** About this task **
Return each line of the records below in which the string "Open" turns up.

──────── Material for this exercise ────────

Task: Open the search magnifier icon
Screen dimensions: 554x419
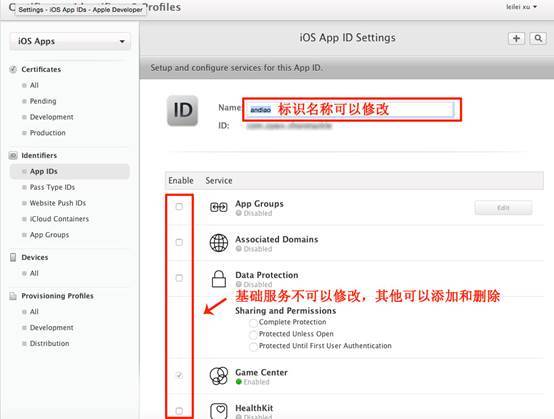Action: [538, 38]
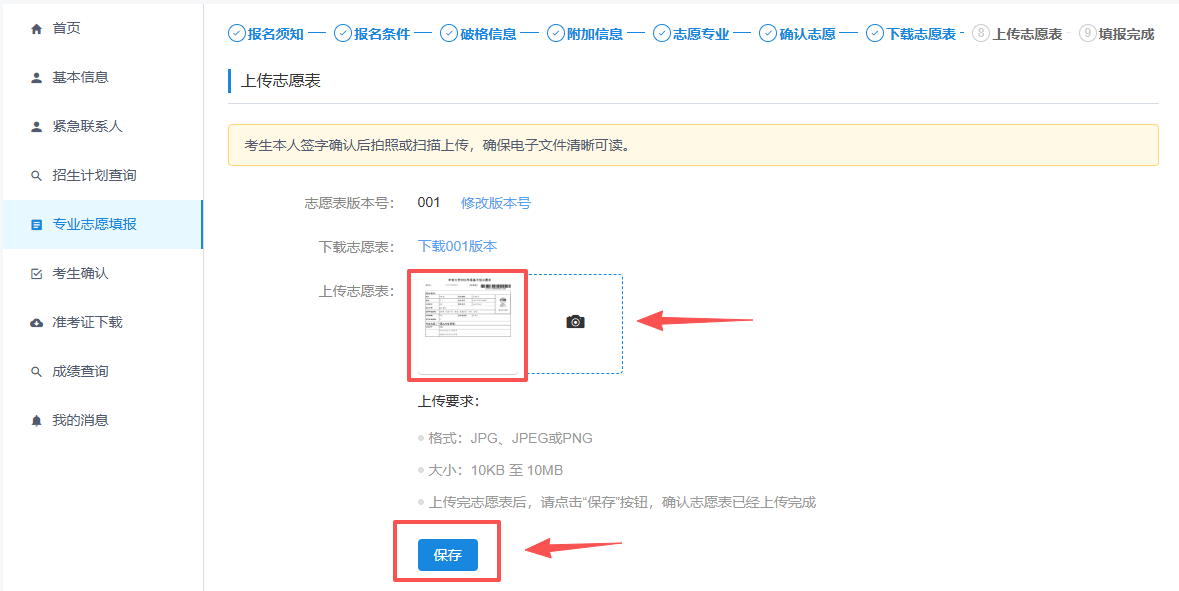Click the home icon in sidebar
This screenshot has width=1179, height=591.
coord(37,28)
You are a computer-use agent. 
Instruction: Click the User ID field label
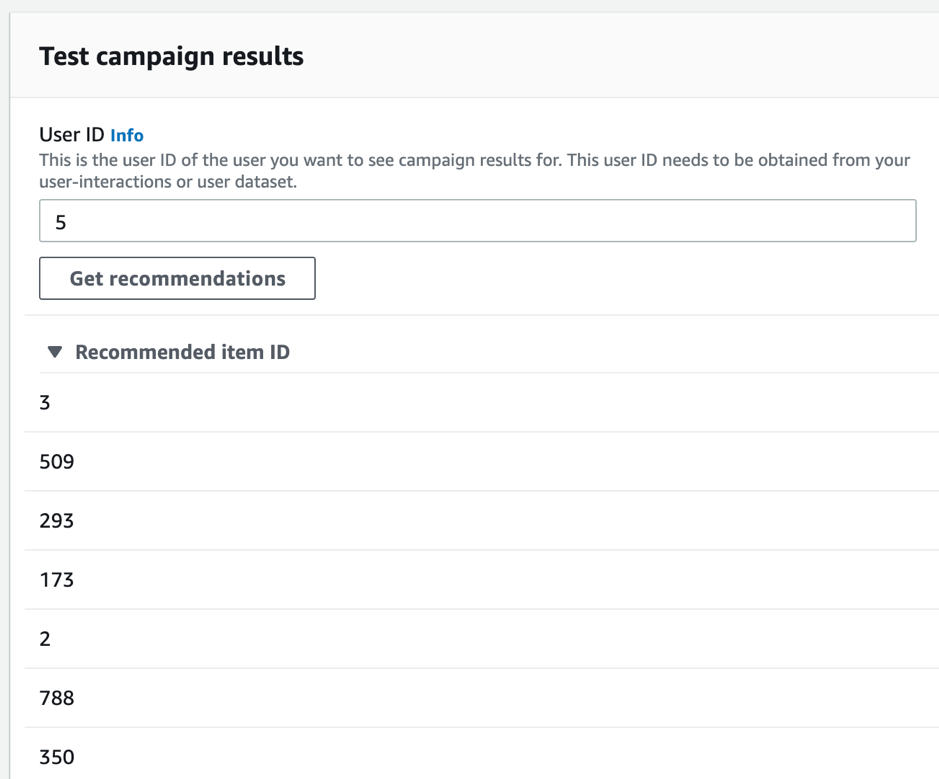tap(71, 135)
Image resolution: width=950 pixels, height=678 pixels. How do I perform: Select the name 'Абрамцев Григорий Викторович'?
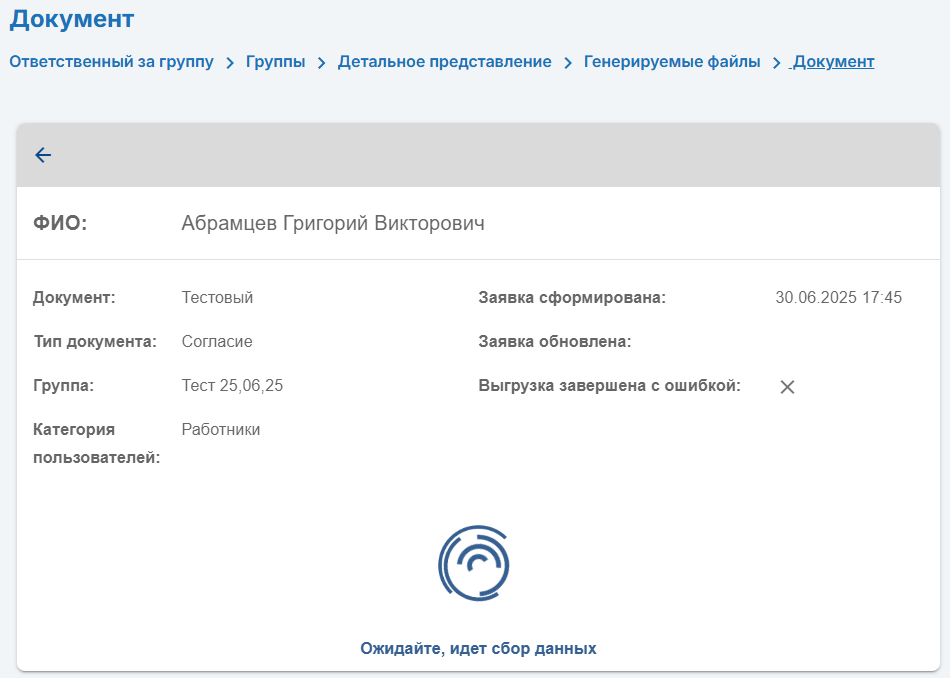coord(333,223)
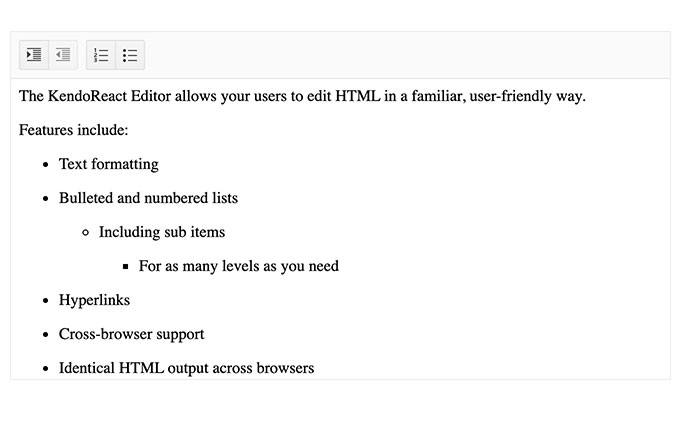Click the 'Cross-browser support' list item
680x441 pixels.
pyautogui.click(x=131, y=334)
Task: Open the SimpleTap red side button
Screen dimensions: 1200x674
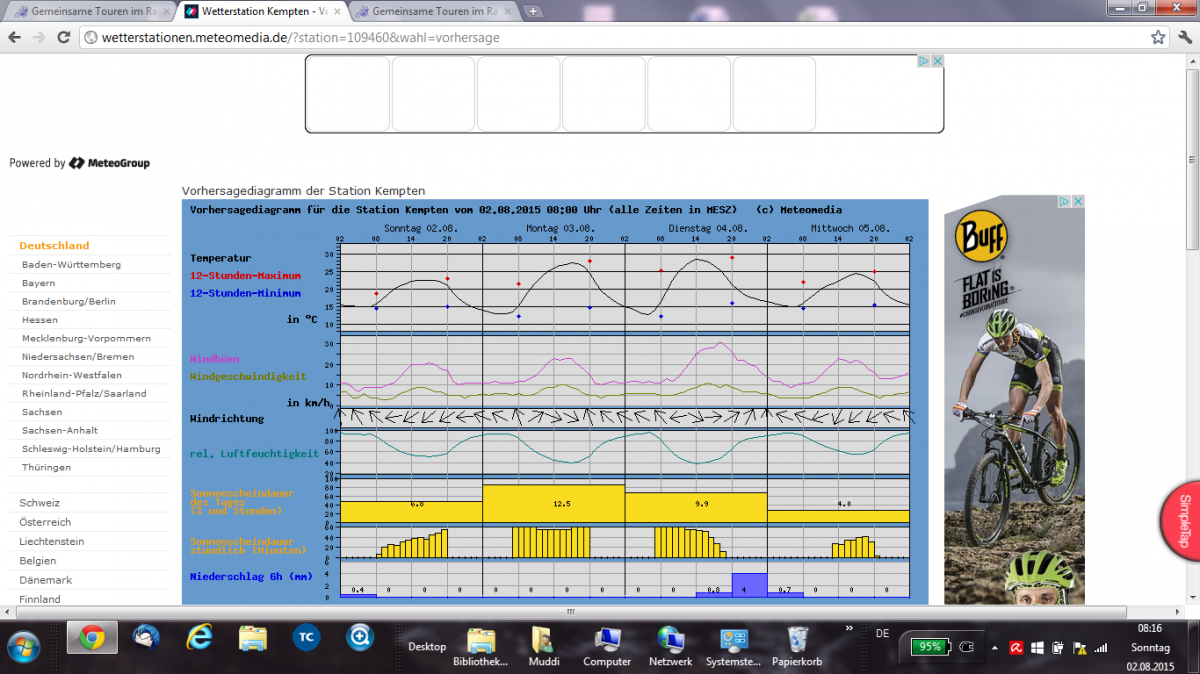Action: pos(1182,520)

────────

** Task response **
Task: Open the search magnifier icon
Task: Open the SimpleTap red side button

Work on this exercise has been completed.